Estaba dándole instrucciones a una nueva empleada, seguramente la misma joven con quien había hablado yo por teléfono. Contaba dinero como si fuera la cajera de un banco, pasando los billetes a velocidad casi superior a la del ojo y poniéndolos con el anverso hacia arriba. Si encontraba alguno de valor diferente, lo ponía en el lugar que le correspondía.

– Hay que poner todos los billetes del mismo modo y ordenarlos de menor valor a mayor. De un dólar, de cinco, de diez, de veinte -decía-. Así no devolverás nunca un billete de diez dólares cuando quieres devolverlo de uno… -Los sacudió como un mago que fuera a hacer un truco con una baraja. Casi esperaba que dijera: «Coge un billete cualquiera». Por el contrario, dijo-: ¿Lo has comprendido?

– Sí, señora. -A la joven, de unos diecinueve años, le sobraban algunos kilos, tenía el pelo negro y rizado, las mejillas coloradas, y en sus ojos negros parecían despuntar sendas lágrimas contenidas.

L. Barney, enfermera, volvió a abrir la caja registradora, sacó un fajo de billetes sin ordenar y se lo tendió a la otra en silencio. La joven lo cogió y, cohibida por sentirse observada, comenzó a clasificarlos, enderezando con tanta torpeza como experiencia había habido en los gestos de Laura Barney. Había varios billetes de valor heterogéneo, apoyó el fajo en el pecho para ponerlos en su sitio y se le cayeron dos de cinco dólares. Murmuró una disculpa y se agachó con rapidez, para recogerlos. Laura Barney la observaba con una sonrisa, y en sus ojos casi se reflejó el impulso de quitarle el dinero de un manotazo para clasificarlo ella misma. Debía de quemarle por dentro el deseo de enseñarle de manera práctica la facilidad con que una cajera experimentada ejecutaba una operación tan elemental. La concentración con que observaba a la joven no hacía más que aumentar la torpeza de ésta.

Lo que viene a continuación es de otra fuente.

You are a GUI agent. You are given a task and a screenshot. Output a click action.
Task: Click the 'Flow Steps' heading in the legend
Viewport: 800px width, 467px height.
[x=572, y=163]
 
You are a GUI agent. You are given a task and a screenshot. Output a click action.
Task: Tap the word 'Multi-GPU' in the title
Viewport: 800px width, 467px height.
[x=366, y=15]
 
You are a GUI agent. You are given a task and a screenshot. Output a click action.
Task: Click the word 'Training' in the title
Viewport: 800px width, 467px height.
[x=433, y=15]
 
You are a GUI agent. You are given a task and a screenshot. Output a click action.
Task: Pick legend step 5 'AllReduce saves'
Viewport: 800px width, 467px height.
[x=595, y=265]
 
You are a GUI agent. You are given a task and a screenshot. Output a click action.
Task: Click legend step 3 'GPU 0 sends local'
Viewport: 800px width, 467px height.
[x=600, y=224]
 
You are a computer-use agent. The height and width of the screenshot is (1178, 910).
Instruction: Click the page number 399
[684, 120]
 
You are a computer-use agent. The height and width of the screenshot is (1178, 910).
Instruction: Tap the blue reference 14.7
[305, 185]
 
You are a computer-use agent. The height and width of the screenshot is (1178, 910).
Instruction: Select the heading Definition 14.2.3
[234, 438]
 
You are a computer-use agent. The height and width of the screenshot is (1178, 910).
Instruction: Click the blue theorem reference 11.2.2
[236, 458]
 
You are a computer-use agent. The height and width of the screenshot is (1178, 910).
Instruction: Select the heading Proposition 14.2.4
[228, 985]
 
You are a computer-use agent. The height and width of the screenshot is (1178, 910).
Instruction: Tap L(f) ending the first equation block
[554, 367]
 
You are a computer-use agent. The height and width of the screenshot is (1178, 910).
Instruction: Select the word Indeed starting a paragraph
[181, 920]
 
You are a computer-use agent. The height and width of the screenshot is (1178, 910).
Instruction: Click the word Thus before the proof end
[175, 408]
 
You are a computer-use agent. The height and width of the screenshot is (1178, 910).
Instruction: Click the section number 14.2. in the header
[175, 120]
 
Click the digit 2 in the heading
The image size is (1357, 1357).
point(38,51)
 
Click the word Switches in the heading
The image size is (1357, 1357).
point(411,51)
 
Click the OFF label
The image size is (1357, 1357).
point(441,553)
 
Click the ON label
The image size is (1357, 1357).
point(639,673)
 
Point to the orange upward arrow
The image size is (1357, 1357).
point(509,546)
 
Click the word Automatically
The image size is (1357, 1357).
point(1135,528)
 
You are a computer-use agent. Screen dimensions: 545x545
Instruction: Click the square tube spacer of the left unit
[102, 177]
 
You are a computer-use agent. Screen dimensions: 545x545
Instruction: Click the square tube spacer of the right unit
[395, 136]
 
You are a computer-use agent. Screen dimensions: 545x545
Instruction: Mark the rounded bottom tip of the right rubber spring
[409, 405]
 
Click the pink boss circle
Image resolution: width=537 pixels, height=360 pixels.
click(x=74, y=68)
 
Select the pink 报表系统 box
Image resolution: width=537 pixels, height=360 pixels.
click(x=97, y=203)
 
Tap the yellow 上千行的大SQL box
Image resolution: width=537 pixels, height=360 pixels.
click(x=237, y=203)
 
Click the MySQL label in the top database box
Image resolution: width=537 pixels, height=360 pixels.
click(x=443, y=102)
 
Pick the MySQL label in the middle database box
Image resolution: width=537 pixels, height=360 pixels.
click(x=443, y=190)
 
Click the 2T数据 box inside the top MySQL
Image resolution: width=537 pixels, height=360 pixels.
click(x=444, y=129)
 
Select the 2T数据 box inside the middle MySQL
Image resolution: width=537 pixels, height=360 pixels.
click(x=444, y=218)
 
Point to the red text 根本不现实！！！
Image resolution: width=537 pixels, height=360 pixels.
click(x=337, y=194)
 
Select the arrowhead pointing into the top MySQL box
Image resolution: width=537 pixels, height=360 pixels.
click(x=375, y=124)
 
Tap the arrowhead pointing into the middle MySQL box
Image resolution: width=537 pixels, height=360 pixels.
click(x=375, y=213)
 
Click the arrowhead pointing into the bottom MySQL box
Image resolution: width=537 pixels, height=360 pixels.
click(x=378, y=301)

Se conducía de un modo brusco y práctico. Había cogido un bolígrafo y tamborileaba con él con impaciencia. No era de las que perdían el tiempo comprendiendo las circunstancias ajenas. O vales o no vales. Tanto trabajas, tanto te pago. Su sonrisa era agradable, pero crispada, y seguramente la esbozaba sólo durante los escasos segundos necesarios para dar constancia del hielo que había debajo de ella. Si después se formulaba una queja ante el director de la clínica había que andarse con ojo, porque éste insistiría en que se le describieran con pelos y señales los defectos concretos que motivaban la queja. Ya había tratado con personas así. Aquella mujer era forma sin contenido, una exigente en cuanto a los detalles, una defensora sin contemplaciones de las normas y los reglamentos. Era la típica enfermera que, a la hora de poner una antitetánica, decía al paciente que iba a ser como la picadura de una abeja cuando en realidad salía un bulto más gordo que el pomo de una puerta.

Alzó la vista para mirarme y volvió a esbozar la sonrisa crispada.